What the U.S. Must Do to Beat China

The United States’ Cold War with China will determine the course of the next century. To sweep Chinese Communism into the ash heap of history, we must wage an economic long war through targeted decoupling and rigorous economic competition. Last month, I released a report detailing exactly how to achieve this objective.

For three decades, Washington and Wall Street integrated our economy with China’s. Meanwhile, the Chinese Communist Party perpetrated a devastating trade war against our nation. Through systemic cheating, theft, and espionage, China destroyed millions of American jobs and gained a dominant position in the manufacture of advanced technology and essential supplies. Our economies are now dangerously entwined, and the United States continues to fuel the growth of our greatest adversary. This must end. The United States must decouple our economy from China’s where we are vulnerable, retaliate against Chinese abuses, and rebuild America’s economic might, especially in essential supplies and high-tech manufacturing.

The CCP uses America’s preferential trade treatment to wage a campaign of economic aggression. To confront this threat, the United States should rescind Permanent Normal Trade Relations (PNTR) with China. Ending PNTR would require Congress and the president to review China’s Most Favored Nation (MFN) status annually. This would allow the U.S. government to restrict China’s access to the U.S. market on an annual basis, should it continue its assault on our companies and workers. A criminal regime that steals hundreds of billions of dollars of intellectual property a year, manipulates its currency, and dumps subsidized products worldwide does not deserve the certainty of preferential trade treatment.

Next, we ought to sever China’s information pipeline for stolen intellectual property from American colleges and universities. China commits up to 80 percent of international intellectual-property theft and is the subject of nearly half of all FBI counterintelligence cases for economic espionage. Much of this malign activity occurs on American campuses and in American labs and research institutions. Yet in 2018–19, approximately 370,000 Chinese students were allowed to study in the United States — half of whom were enrolled in STEM courses. Chinese citizens still study at prestigious research institutions, American researchers participate in Chinese talent-recruitment programs, and CCP-aligned firms bankroll colleges, universities, and professors. This open access is unwise and ought to be restricted. The U.S. government should bar Chinese nationals from studying in STEM fields at the graduate or post-graduate level, prohibit Chinese funding of U.S. universities and research institutions, and end America’s satellite university system in China. This will minimize further theft and end the ridiculous and dangerous practice of welcoming Chinese military researchers into our nation’s most advanced laboratories.

We must also terminate our reliance on China for essential supplies such as rare-earth elements, pharmaceuticals, and personal-protective equipment (PPE). China supplies 80 percent of America’s rare-earth imports — which are essential for high-tech manufacturing — and processes 85 percent of the world’s supply of rare-earth elements.

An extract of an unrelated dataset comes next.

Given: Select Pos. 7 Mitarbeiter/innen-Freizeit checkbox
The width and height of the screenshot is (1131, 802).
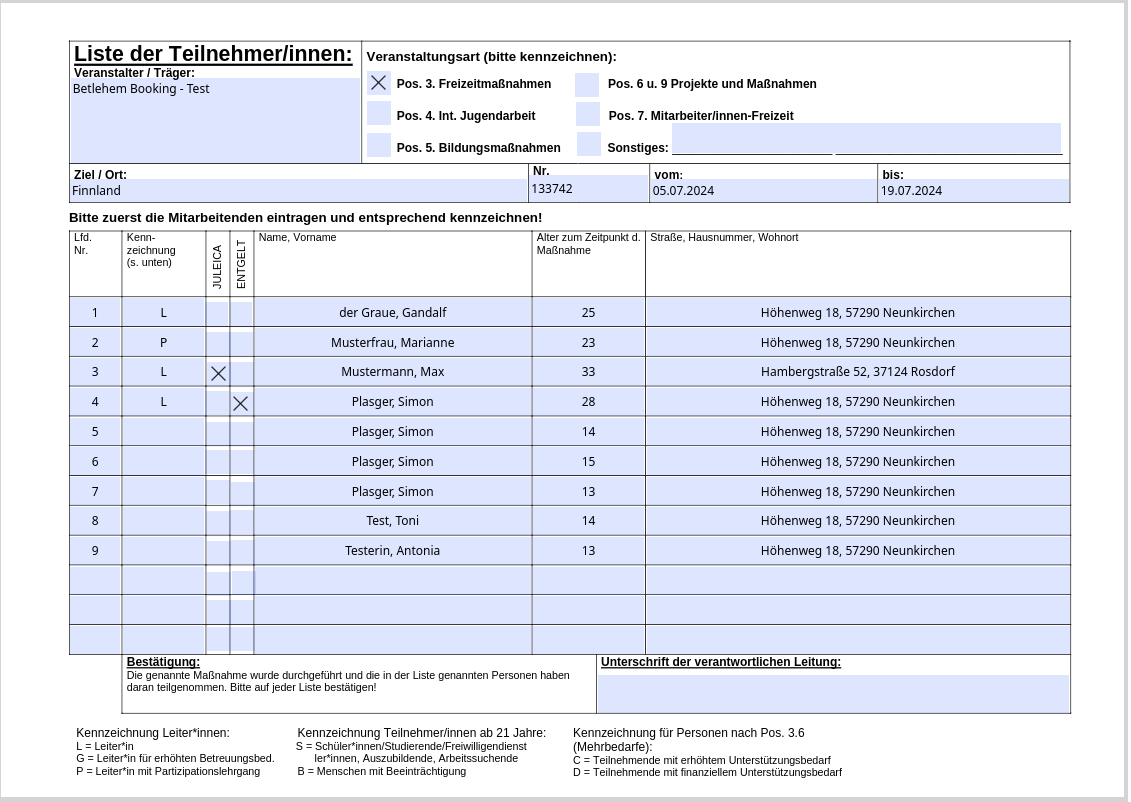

China has used its leverage on rare-earth elements to extort concessions out of Japan and is now looking to curb rare-earth exports required for U.S. manufacturing of the F-35. Early in the COVID-19 pandemic, China placed similar export curbs on pharmaceutical products and PPE. This strategic weakness must be quickly eliminated, and the production of essential products ought to be re-shored through Buy American requirements, tax incentives, and large-scale stockpiling.

U.S. investment has subsidized the rise of China for 30 years. While we currently screen inbound investment from China, we lack a similar process for outbound U.S. capital. We should implement a strenuous review process to prevent U.S. investment in Chinese strategic industries and should prevent U.S. companies from using third parties to funnel money into China. Similarly, expansive export controls should be placed on advanced U.S. artificial intelligence, 5G telecommunications technology, and semi-conductors bound for China. Export controls would prevent China from pioneering and dominating these critical technologies of the future. The technology of tomorrow cannot be stamped with the words “Made in China.”

These actions and others, detailed in my report, would successfully decouple the U.S. and Chinese economies in a targeted fashion. China is not like the Soviet Union — its power primarily emanates from its economic might and financial exploitation, not the extent of its nuclear arsenal or size of its tank divisions. This Evil Empire relies on our generosity, openness, and naïveté — and may crumble without it.